RECORD EXCERPTS —
- - - -
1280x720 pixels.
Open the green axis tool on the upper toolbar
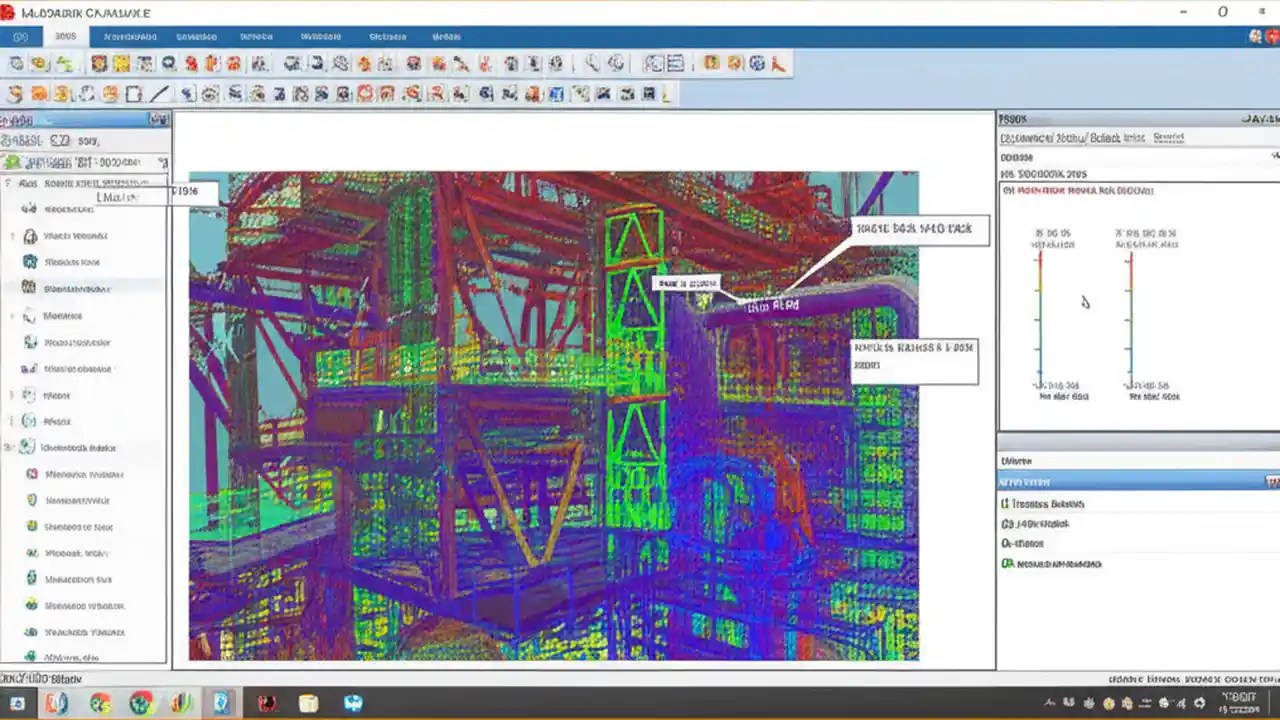(62, 63)
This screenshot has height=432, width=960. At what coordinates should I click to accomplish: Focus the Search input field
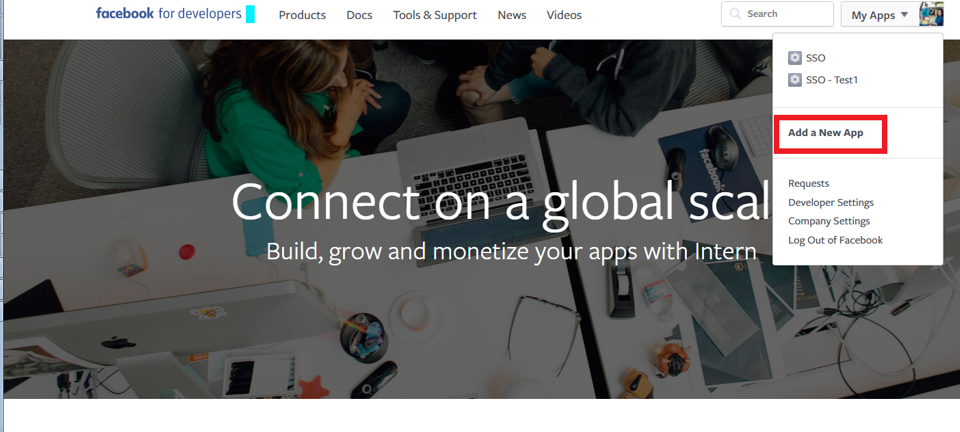click(x=777, y=14)
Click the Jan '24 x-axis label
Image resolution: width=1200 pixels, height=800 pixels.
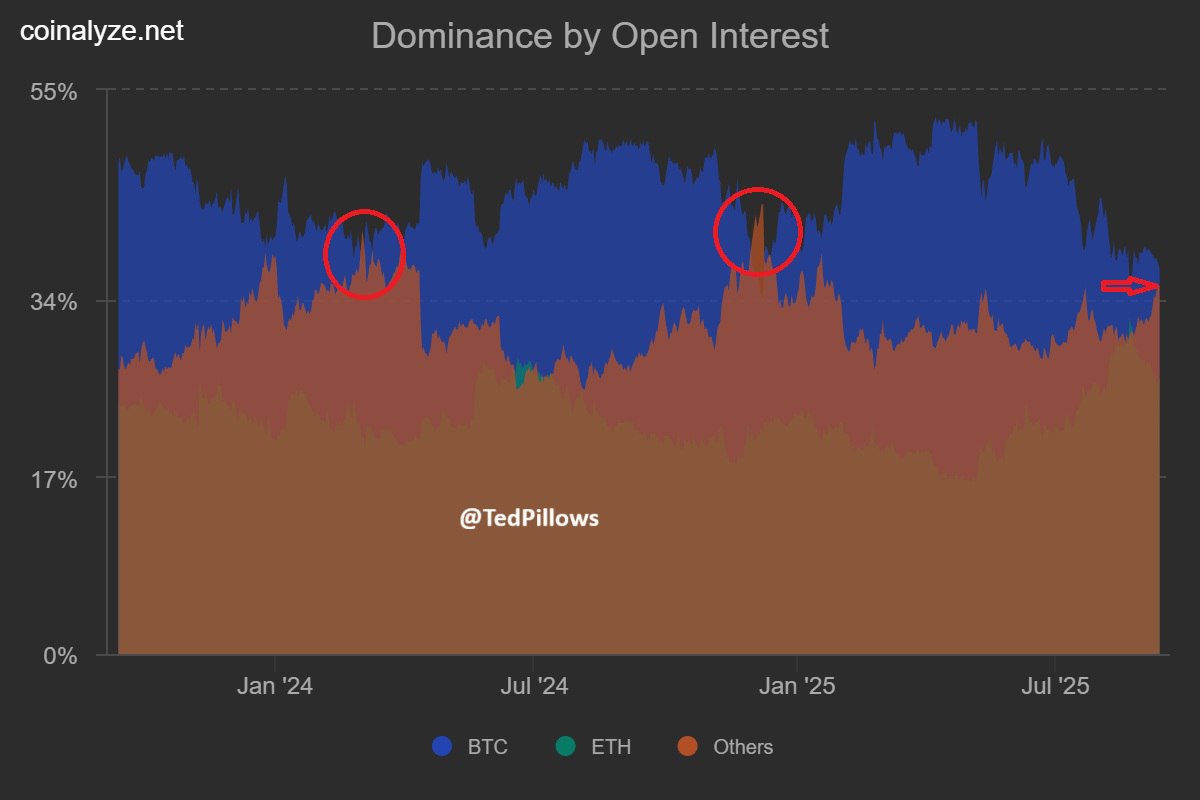276,687
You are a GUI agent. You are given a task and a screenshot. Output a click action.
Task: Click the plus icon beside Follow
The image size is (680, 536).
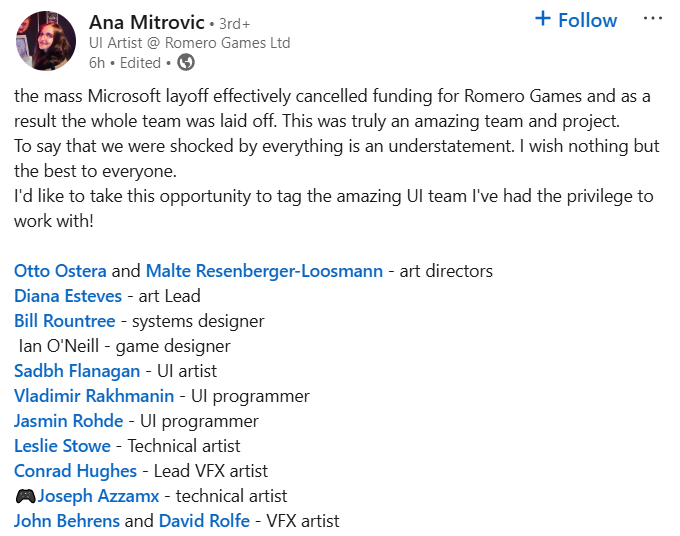pyautogui.click(x=543, y=19)
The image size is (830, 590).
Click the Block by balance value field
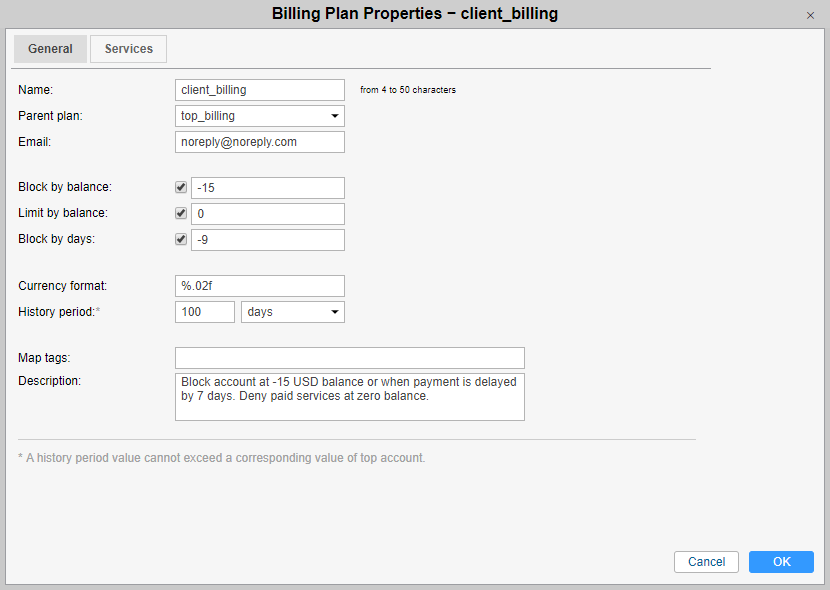pyautogui.click(x=268, y=188)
- - - -
TASK INSTRUCTIONS — Format the portion of the items that begins with the line containing "This screenshot has" and runs through the end of the items as a JSON list of strings, with one string per line and blank lines omitted. Leave out the pictures.

WRITTEN ANSWER —
[
  "This screenshot has height=432, width=960. At what coordinates should I click to accomplish: Focus the Search input field",
  "click(x=777, y=14)",
  "Click the Jan '24 x-axis label",
  "Image resolution: width=1200 pixels, height=800 pixels.",
  "276,687",
  "You are a GUI agent. You are given a task and a screenshot. Output a click action.",
  "Task: Click the plus icon beside Follow",
  "The image size is (680, 536).",
  "pyautogui.click(x=543, y=19)",
  "The image size is (830, 590).",
  "Click the Block by balance value field",
  "pyautogui.click(x=268, y=188)"
]